[PROVIDED DATA]
'''

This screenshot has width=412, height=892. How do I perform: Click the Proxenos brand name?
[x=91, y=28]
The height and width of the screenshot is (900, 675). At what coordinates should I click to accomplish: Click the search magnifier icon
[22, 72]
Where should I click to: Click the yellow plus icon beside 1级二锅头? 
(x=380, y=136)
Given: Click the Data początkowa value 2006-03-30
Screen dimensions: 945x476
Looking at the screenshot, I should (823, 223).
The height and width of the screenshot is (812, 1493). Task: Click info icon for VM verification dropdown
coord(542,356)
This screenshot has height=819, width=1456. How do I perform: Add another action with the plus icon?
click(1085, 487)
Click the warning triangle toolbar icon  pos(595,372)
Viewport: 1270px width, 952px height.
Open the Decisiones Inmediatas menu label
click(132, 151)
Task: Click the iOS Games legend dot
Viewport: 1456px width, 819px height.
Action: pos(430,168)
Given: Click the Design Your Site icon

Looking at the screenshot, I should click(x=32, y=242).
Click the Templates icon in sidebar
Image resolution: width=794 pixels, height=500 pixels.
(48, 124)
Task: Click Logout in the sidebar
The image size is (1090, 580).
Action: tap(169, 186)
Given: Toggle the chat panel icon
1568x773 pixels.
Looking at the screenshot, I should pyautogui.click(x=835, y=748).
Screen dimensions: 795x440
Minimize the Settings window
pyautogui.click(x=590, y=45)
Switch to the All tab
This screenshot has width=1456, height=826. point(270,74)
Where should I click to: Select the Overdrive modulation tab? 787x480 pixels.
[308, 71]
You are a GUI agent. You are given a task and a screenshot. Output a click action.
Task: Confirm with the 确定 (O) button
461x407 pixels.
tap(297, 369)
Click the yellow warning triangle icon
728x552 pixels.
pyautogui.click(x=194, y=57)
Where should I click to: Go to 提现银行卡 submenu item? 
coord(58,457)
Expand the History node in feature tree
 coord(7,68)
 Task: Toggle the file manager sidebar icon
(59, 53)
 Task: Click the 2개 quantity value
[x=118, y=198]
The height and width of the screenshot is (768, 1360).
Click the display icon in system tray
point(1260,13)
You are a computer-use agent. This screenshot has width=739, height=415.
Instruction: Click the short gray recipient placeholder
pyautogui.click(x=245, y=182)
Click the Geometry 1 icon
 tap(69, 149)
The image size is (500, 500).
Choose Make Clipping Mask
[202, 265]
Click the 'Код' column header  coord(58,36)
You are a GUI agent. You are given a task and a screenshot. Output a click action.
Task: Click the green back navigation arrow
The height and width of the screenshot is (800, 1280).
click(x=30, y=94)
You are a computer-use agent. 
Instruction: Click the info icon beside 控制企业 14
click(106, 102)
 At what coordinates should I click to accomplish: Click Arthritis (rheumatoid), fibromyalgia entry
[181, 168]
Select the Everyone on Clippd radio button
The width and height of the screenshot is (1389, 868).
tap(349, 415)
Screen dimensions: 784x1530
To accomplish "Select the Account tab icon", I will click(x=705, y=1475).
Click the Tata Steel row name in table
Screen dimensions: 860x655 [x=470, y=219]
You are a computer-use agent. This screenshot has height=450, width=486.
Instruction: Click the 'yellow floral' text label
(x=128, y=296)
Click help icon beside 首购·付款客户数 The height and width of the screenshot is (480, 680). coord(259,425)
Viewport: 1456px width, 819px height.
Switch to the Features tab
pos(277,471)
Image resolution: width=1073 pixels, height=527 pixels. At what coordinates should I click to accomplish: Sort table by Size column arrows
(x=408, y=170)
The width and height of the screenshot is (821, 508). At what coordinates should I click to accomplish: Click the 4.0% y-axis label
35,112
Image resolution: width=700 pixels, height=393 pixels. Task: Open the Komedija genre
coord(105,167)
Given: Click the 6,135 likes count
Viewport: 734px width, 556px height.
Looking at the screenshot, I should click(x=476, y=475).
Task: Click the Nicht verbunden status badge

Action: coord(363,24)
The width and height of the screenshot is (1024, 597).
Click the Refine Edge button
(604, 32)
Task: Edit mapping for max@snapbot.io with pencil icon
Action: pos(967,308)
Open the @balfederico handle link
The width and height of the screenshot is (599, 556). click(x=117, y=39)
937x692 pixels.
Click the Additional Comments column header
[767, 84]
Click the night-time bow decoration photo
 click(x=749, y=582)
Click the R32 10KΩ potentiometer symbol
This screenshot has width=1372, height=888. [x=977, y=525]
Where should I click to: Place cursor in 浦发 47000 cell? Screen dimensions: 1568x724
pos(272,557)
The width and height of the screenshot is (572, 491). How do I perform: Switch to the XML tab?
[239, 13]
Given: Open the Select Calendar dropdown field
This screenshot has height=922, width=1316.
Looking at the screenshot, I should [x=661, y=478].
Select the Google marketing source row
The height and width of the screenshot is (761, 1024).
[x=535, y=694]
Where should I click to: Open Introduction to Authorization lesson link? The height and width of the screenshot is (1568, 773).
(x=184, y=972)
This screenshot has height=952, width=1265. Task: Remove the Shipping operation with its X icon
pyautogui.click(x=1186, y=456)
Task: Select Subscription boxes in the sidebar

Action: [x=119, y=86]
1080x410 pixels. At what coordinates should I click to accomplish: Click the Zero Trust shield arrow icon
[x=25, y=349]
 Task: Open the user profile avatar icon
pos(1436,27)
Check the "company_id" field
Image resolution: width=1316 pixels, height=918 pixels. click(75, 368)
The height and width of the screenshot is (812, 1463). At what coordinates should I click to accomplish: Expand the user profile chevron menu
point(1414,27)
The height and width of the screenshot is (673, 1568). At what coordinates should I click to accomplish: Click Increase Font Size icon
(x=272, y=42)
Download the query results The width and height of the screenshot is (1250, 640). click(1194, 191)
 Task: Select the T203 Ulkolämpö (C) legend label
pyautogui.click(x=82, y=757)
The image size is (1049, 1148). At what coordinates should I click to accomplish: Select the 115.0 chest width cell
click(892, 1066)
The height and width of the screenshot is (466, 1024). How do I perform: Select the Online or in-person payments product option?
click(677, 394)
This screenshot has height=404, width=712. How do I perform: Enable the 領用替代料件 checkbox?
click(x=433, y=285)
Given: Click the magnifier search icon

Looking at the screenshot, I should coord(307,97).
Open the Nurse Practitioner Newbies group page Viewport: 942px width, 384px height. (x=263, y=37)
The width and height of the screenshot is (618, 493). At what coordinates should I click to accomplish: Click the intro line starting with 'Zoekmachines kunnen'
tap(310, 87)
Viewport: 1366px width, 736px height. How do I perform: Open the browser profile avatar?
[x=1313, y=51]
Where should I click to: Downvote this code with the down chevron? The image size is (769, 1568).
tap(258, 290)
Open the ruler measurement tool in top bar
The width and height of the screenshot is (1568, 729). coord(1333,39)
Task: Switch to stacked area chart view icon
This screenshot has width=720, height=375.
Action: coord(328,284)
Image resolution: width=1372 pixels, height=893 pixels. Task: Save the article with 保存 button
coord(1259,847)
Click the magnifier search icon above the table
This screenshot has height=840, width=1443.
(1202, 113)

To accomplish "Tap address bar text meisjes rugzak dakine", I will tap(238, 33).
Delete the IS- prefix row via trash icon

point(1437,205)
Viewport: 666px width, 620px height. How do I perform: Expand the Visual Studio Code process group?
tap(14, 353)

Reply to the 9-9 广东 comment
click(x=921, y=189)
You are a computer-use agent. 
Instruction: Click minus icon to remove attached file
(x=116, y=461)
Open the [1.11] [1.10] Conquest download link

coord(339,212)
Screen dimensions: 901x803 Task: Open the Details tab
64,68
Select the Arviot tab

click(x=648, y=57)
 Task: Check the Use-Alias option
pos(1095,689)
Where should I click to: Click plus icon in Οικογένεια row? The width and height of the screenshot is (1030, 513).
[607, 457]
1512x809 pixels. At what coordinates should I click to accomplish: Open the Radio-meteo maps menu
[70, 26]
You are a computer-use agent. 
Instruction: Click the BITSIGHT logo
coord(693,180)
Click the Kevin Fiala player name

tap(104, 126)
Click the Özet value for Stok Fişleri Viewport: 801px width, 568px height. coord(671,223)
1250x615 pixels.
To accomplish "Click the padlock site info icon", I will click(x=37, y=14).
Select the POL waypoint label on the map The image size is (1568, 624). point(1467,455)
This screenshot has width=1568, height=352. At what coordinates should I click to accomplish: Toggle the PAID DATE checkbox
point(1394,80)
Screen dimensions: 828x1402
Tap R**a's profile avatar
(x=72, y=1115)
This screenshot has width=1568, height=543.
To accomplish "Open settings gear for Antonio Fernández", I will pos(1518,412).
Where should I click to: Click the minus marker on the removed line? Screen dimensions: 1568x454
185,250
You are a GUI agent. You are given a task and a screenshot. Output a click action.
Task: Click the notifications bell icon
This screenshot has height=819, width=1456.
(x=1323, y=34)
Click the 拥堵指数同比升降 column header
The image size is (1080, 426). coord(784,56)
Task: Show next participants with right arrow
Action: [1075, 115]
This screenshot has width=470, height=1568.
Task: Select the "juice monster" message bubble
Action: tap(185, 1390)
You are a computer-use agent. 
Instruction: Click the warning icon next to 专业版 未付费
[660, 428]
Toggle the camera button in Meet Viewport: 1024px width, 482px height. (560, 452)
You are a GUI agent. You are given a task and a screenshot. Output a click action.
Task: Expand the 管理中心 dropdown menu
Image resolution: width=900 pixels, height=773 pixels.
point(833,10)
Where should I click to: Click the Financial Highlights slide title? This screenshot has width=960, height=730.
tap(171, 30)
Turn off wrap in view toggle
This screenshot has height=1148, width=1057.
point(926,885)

'''

[WHAT IS EXPECTED] Copy the items above verbatim, from the first line through the line containing "click(132, 151)", including that line.

[RESPONSE TO THIS EXERCISE]
This screenshot has width=412, height=892. How do I perform: Click the Proxenos brand name?
[x=91, y=28]
The height and width of the screenshot is (900, 675). At what coordinates should I click to accomplish: Click the search magnifier icon
[22, 72]
Where should I click to: Click the yellow plus icon beside 1级二锅头? 
(x=380, y=136)
Given: Click the Data początkowa value 2006-03-30
Screen dimensions: 945x476
Looking at the screenshot, I should (823, 223).
The height and width of the screenshot is (812, 1493). Task: Click info icon for VM verification dropdown
coord(542,356)
This screenshot has height=819, width=1456. How do I perform: Add another action with the plus icon?
click(1085, 487)
Click the warning triangle toolbar icon  pos(595,372)
Viewport: 1270px width, 952px height.
Open the Decisiones Inmediatas menu label
click(132, 151)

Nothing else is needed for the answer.